Pela primeira vez na história, cientistas conseguiram mapear em três dimensões toda a rede de nervos do clitóris — um dos órgãos menos estudados do corpo humano. O avanço foi divulgado em março na plataforma científica bioRxiv e é considerado um marco no entendimento da anatomia feminina.

(foto reprodução)
A pesquisa foi liderada pela cientista Ju Young Lee, que utilizou tecnologia de raios X de alta energia para gerar imagens detalhadas da região pélvica feminina. A partir de amostras doadas à ciência, a equipe conseguiu reconstruir com precisão a complexa rede nervosa do órgão.
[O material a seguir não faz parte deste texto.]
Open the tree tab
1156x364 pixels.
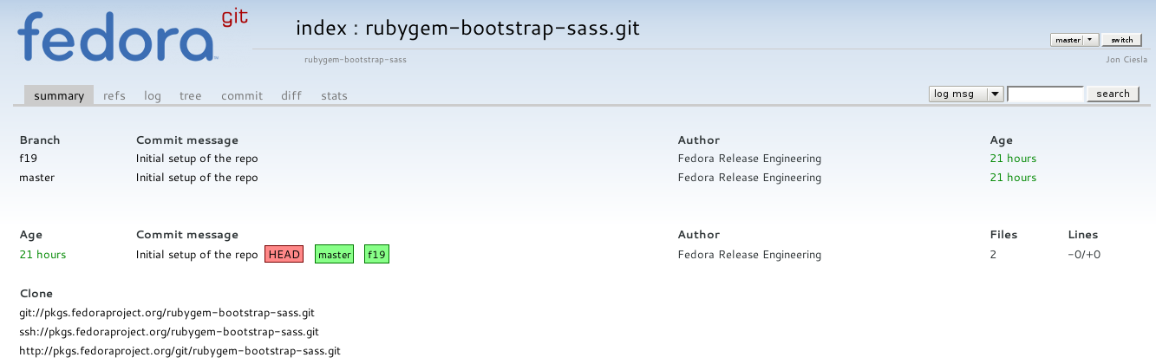point(190,96)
Os resultados identificaram cinco conjuntos de nervos ramificados, com cerca de 0,7 milímetros de diâmetro, distribuídos ao longo do clitóris. Diferentemente do que indicavam estudos anteriores, os pesquisadores observaram que esses nervos não se limitam à glande: eles se estendem por áreas como o capuz do clitóris, o monte púbico e outras regiões da vulva.
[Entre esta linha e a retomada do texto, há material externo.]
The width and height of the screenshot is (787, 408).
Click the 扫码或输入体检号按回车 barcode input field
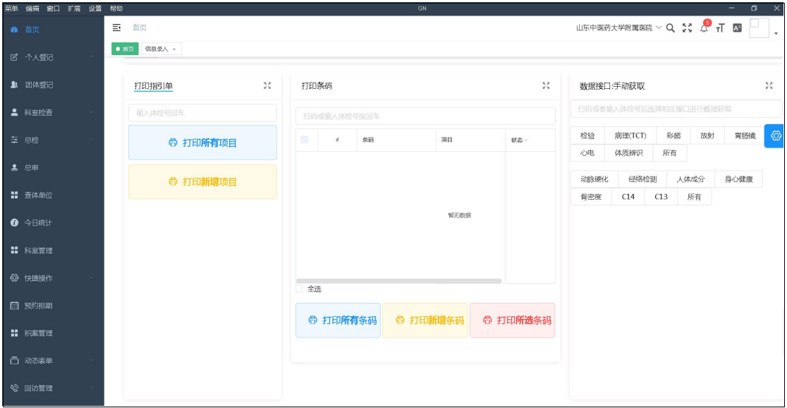point(425,116)
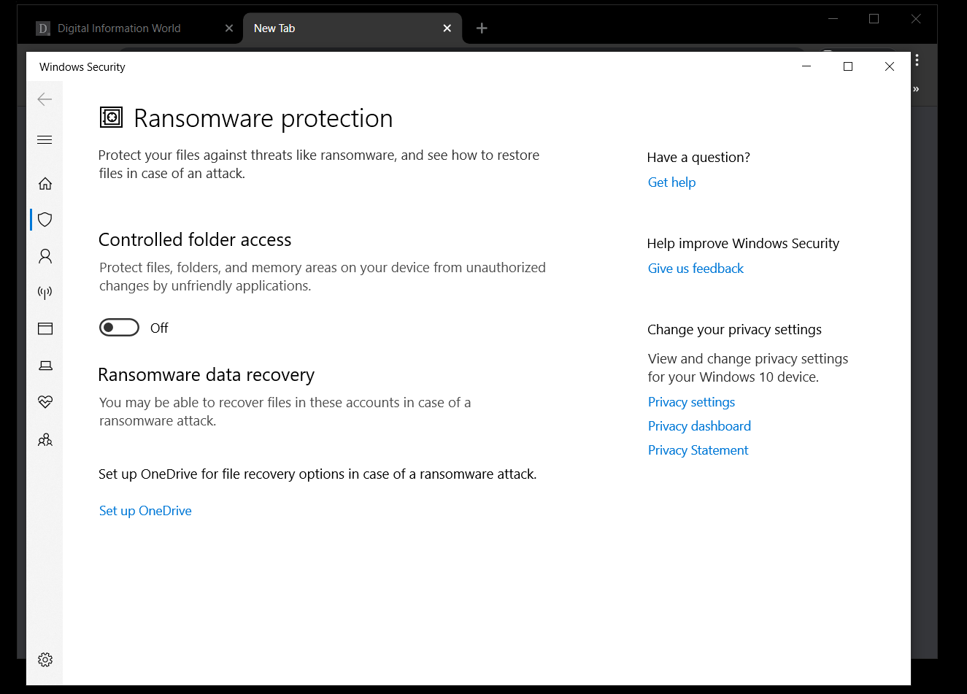The height and width of the screenshot is (694, 967).
Task: Expand hidden extensions with the chevron
Action: tap(916, 88)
Outro achado importante diz respeito ao chamado nervo dorsal, que, segundo o estudo, mantém sua intensidade ao longo de todo o trajeto — contrariando a ideia de que perderia força próximo à extremidade do órgão.
“Este é o primeiro mapa 3D dos nervos dentro das glândulas do clitóris”, afirmou Lee em entrevista ao jornal The Guardian.
Apesar de sua importância para o prazer e a saúde sexual, o clitóris foi historicamente negligenciado pela ciência. O órgão só passou a aparecer de forma mais consistente em livros de anatomia a partir de 1995, reflexo de tabus persistentes em torno da sexualidade feminina.
Os pesquisadores destacam que o novo mapeamento pode ter aplicações práticas relevantes, especialmente em cirurgias pélvicas e procedimentos reconstrutivos. Um entendimento mais preciso da rede nervosa pode ajudar a evitar danos e preservar funções sensoriais.
O avanço também tem impacto em contextos mais amplos, como no combate e tratamento das consequências da mutilação genital feminina — prática que ainda afeta mais de 230 milhões de mulheres no mundo, segundo a Organização Mundial da Saúde.
Embora o estudo ainda não tenha passado por revisão por pares, ele já é apontado por especialistas como um passo importante para preencher lacunas históricas na medicina e ampliar o conhecimento sobre o corpo feminino.